Saraylarda yaşamaya başlayıp görkem ve gösterişe düşünce ipin ucu kaçıyor. Gariban sofrasında tarhana kaşık sallayanlar, bugün bilmem kaç çeşit sofralarda halkın adını bilmediği meyve ve yiyecekler yiyor. Afiyet olsun tabii ama halkın açlık ve yoksullukla boğuştuğu bir ortamda olmaz…

Hele hele çay-simit hesabıyla gelip halkı bir çay-simite bile hasret ücretlere mahkum ederken hiç olmaz. Bir tarafta tasarruf diyeceksiniz, bir tarafta israfın dibine vuracaksınız…

Hem de devletin kaynağıyla, yetimin hakkıyla…

İşte bu ağlanası halimizde bir de aklımızla dalga geçilmiyor mu, sormayın gitsin. Geçtiğimiz gün telefonuma ileti geldi. Tarım ve Orman Bakanlığı’nın yolladığı gönderinin içeriği yine tasarruftu. Hem de ‘lokmadan’ tasarruf. Ya zaten halkın yarısından fazlası açlık sınırında ve altında siz ‘lokmadan’ tasarruf diyorsunuz…

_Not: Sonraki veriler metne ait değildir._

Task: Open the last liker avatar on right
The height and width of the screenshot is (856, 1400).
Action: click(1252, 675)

Keşke bu tasarruf diyenler, bakanlık bütçelerini de israfsız kullansalar…

Herkesin altında şoförlü makam otoları, gösterişli makamlar, milyonluk temsil ve ağırlama giderleri…

Aynı şey yerel yönetimler için de geçerli…

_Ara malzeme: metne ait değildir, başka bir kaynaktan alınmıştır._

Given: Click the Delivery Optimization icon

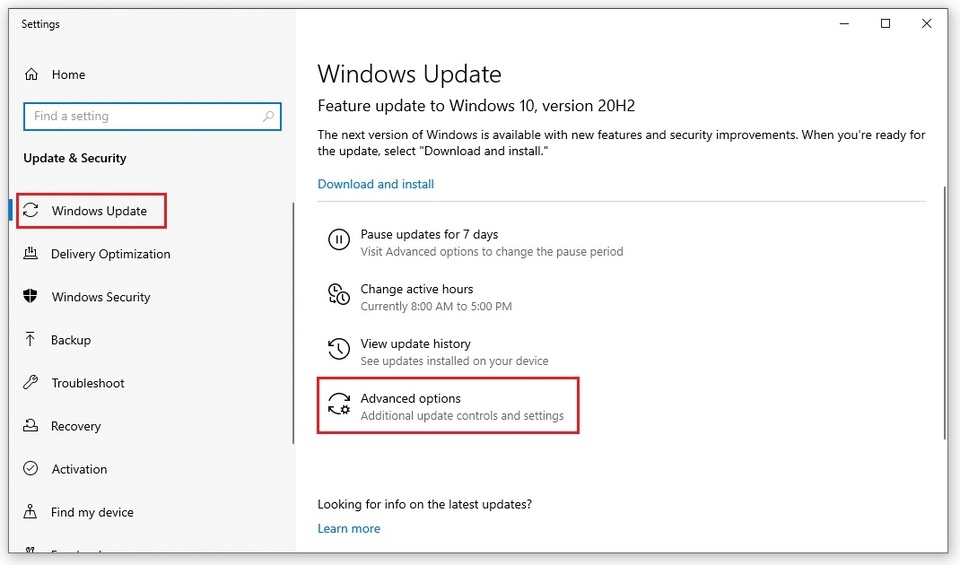Looking at the screenshot, I should point(31,253).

Gelişmiş ülkelerde bu kadar koruma ordusu, makam aracı yok. Paraları yok mu? Hem paraları hem teknolojileri var. Hatta o arabaları onlar üretiyor. Ama ‘israf etmiyorlar’…

Devlet itibarı maalesef sarayla olmuyor. Eğitim kalitemizle, teknolojik gelişmemizle, yaşam kalitemizle oluyor…

Türkiye’nin en gelişmiş kentlerinden Antalya’nın turizm ilçesi Kemer’in yaylasında geçtiğimiz gün bir yaşlı çift kulübelerinde yandı…

İmkansızlık, bakımsızlık içinde yandılar…

İnsanın yaşamasının mümkün olmadığı yerleri ev bilip yaşayan milyonlar var bu ülkede…

Orman emeklisi Mehmet Duyan (92) ve eşi Ümmü Gülsüm Duyan (91) Gedelma Yaylası’nda kulübelerinde can verdi…

Bir başkası naylon çadırda yaşıyor. Korkuteli’nde engelli eşiyle yaşıyor. Ali Akın isimli vatandaşımız, bir canlının yaşayamayacağı koşullarda yaşam mücadelesi veriyor…

Evet, birlikte tasarruf etmemiz gerekiyorsa edelim. Mevlütlerde bebeklerimize pırlanta yüzükler takmayalım, küçücük çocuklarımızın altına lüks otomobiller vermeyelim, devletin olanaklarıyla kişisel ihtiyaçlarımızı karşılamayalım, mümkünse makamlarımızı sık sık yenilemeyelim, devletin malını deniz gibi görmeyelim…

Bilmem kaç odalı saraylar, köşkler yapmayalım. Dinimizce de israf haramdır, değil mi?

Komşusu açken, tok yatan bizden değildir…

Unutmayalım bunları…

Geldiğimiz yerleri…

Ekmek sıralarını…

Altı delik pabuçlarımızı…

Ölümlü dünya…

Kul hakkıyla giymeyelim…

Değil mi…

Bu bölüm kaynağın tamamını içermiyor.